# REQUIRED WORK
Which lines below fall between the one containing "Task: Open the mail envelope icon" and the one containing "Click the 新建群组 dialog title"? Repeat them exactly, counting both of those lines, and add nothing else.

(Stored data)
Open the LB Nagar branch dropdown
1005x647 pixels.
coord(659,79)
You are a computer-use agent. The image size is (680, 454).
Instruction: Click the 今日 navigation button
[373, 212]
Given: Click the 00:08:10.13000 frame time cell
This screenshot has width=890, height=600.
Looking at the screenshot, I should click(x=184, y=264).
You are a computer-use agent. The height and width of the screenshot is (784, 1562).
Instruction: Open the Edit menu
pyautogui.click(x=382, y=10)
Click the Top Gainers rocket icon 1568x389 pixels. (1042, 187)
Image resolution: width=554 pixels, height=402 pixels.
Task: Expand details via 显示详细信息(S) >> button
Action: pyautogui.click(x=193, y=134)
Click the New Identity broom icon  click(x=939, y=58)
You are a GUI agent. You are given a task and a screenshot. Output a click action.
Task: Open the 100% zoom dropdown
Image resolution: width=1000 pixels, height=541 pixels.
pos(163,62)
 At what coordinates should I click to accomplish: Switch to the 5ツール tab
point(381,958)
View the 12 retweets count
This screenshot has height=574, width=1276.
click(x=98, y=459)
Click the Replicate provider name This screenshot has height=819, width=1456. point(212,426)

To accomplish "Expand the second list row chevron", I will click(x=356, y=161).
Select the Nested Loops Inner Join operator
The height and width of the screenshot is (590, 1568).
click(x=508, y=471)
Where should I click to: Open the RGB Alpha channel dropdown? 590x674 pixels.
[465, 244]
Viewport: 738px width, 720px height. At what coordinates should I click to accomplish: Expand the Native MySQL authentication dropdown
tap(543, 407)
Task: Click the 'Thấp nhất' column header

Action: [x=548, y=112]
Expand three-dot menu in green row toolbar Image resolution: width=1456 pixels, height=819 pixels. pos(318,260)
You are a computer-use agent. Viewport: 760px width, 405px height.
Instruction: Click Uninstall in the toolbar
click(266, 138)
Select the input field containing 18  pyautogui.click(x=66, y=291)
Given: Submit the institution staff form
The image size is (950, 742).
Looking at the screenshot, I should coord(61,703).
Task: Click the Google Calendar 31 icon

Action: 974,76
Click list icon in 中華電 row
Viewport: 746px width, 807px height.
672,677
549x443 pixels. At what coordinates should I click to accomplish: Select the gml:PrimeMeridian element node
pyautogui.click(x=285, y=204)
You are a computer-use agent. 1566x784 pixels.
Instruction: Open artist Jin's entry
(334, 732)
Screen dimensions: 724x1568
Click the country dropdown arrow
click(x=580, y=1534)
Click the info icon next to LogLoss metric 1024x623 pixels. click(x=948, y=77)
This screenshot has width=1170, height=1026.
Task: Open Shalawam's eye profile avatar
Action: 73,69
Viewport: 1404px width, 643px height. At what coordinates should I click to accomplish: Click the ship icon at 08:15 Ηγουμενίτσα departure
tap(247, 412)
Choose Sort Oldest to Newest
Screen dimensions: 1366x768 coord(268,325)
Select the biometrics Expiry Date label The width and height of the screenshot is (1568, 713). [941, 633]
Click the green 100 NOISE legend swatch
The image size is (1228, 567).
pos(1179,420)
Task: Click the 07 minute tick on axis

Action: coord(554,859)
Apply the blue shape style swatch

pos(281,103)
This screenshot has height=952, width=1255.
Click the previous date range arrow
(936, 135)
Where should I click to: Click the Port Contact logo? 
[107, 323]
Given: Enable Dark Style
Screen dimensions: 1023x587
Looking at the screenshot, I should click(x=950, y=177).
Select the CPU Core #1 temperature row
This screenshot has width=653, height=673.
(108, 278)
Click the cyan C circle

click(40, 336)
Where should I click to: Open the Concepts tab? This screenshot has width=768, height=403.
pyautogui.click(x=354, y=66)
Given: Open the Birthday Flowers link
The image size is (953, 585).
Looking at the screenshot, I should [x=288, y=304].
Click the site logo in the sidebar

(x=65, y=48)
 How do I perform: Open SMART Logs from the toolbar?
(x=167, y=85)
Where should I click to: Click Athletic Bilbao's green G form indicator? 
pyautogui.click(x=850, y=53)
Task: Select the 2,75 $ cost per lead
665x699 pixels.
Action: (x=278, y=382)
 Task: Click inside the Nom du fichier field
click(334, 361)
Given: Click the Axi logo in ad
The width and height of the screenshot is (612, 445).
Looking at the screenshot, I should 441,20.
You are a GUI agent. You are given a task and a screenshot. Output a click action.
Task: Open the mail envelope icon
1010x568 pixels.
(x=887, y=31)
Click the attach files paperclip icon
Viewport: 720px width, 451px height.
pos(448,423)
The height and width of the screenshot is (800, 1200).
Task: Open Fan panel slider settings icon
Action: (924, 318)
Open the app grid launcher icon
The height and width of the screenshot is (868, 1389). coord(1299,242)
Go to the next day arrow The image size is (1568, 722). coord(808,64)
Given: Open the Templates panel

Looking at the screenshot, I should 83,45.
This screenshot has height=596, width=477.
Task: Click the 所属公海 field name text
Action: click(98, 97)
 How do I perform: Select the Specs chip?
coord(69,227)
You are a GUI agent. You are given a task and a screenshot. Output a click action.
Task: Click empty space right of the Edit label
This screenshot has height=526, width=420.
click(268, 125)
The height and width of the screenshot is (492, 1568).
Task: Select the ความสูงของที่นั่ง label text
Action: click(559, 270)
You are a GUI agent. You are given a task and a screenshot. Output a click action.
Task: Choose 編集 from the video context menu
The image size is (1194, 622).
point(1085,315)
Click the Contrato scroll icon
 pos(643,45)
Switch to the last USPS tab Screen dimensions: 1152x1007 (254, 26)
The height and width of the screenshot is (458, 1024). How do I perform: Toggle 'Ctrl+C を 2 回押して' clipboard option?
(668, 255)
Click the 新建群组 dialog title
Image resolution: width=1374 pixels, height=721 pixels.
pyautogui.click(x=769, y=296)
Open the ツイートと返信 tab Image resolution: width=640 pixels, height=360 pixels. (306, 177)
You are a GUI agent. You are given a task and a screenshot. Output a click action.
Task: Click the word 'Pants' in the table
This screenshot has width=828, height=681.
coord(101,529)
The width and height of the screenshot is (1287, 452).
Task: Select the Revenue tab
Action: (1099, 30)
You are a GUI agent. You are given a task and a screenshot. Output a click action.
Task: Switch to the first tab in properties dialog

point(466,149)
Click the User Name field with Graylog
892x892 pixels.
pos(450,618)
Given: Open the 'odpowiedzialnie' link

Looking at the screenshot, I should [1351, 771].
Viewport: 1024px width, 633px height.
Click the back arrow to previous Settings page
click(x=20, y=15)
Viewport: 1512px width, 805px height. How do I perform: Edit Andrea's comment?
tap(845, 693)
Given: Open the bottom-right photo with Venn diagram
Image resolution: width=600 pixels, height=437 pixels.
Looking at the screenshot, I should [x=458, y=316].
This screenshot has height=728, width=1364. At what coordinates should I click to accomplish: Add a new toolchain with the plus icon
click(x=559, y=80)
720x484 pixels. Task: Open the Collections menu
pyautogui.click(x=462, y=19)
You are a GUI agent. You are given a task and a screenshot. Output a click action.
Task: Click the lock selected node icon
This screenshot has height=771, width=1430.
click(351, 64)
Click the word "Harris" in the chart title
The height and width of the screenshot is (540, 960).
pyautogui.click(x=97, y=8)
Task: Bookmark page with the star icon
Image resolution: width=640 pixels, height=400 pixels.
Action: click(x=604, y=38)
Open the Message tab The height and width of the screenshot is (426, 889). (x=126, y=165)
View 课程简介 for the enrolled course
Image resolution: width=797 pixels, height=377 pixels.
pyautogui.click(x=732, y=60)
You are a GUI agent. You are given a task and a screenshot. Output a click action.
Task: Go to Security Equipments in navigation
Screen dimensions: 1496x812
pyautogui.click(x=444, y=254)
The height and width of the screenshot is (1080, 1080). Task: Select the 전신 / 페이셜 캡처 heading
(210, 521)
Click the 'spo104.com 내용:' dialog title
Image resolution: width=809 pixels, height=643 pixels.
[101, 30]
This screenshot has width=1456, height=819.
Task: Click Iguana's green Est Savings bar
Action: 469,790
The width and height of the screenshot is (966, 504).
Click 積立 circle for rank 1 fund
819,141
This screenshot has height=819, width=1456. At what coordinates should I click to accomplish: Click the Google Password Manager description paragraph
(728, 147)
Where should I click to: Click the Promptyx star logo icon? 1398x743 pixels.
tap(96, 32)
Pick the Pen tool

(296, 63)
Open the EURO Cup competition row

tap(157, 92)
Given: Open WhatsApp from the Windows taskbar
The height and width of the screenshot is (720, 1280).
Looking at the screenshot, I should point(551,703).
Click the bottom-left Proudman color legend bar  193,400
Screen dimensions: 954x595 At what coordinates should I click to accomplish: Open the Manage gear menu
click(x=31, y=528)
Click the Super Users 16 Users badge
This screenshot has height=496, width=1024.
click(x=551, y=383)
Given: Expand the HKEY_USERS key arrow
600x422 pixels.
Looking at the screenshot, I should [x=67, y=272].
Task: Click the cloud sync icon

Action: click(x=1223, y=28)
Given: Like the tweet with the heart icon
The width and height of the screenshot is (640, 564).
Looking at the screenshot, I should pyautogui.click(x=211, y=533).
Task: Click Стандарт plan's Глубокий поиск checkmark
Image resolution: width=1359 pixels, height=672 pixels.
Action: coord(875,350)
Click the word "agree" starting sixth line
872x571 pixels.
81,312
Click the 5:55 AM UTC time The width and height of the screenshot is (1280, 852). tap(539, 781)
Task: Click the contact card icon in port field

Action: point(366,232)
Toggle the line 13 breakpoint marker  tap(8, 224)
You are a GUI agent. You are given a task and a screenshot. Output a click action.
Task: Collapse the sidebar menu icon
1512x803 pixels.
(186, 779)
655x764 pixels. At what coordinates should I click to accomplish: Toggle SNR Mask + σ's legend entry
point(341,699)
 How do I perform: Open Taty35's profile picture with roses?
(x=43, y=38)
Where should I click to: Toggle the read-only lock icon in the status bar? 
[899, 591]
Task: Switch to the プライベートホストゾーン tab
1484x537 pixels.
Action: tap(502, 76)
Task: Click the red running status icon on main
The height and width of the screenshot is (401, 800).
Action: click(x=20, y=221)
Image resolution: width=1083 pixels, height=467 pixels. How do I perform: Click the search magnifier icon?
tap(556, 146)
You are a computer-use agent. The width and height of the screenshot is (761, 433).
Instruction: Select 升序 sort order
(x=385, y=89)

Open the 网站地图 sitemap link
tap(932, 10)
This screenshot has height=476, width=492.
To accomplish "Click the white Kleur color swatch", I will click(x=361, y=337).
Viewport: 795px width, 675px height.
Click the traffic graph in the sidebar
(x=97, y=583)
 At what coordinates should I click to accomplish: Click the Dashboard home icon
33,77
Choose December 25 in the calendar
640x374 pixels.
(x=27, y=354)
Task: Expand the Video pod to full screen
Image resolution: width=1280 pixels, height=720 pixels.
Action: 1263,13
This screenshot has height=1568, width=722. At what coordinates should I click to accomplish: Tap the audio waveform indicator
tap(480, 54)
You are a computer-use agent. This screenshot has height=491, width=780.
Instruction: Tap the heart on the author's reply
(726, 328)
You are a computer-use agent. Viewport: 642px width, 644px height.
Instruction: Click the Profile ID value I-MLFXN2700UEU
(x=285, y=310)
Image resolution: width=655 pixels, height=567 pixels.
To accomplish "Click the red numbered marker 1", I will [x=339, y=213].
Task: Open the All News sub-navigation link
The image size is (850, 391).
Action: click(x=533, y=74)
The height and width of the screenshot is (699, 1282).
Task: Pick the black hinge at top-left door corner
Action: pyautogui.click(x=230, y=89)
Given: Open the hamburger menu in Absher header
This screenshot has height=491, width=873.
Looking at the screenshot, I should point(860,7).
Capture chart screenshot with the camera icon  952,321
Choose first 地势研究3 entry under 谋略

# RESULT
Task: Open the mail envelope icon
1010x568 pixels.
(x=887, y=31)
Click the attach files paperclip icon
Viewport: 720px width, 451px height.
pos(448,423)
The height and width of the screenshot is (800, 1200).
Task: Open Fan panel slider settings icon
Action: (924, 318)
Open the app grid launcher icon
The height and width of the screenshot is (868, 1389). coord(1299,242)
Go to the next day arrow The image size is (1568, 722). coord(808,64)
Given: Open the Templates panel

Looking at the screenshot, I should 83,45.
This screenshot has height=596, width=477.
Task: Click the 所属公海 field name text
Action: click(98, 97)
 How do I perform: Select the Specs chip?
coord(69,227)
You are a GUI agent. You are given a task and a screenshot. Output a click action.
Task: Click empty space right of the Edit label
This screenshot has height=526, width=420.
click(268, 125)
The height and width of the screenshot is (492, 1568).
Task: Select the ความสูงของที่นั่ง label text
Action: click(559, 270)
You are a GUI agent. You are given a task and a screenshot. Output a click action.
Task: Choose 編集 from the video context menu
The image size is (1194, 622).
point(1085,315)
Click the Contrato scroll icon
 pos(643,45)
Switch to the last USPS tab Screen dimensions: 1152x1007 (254, 26)
The height and width of the screenshot is (458, 1024). How do I perform: Toggle 'Ctrl+C を 2 回押して' clipboard option?
(668, 255)
Click the 新建群组 dialog title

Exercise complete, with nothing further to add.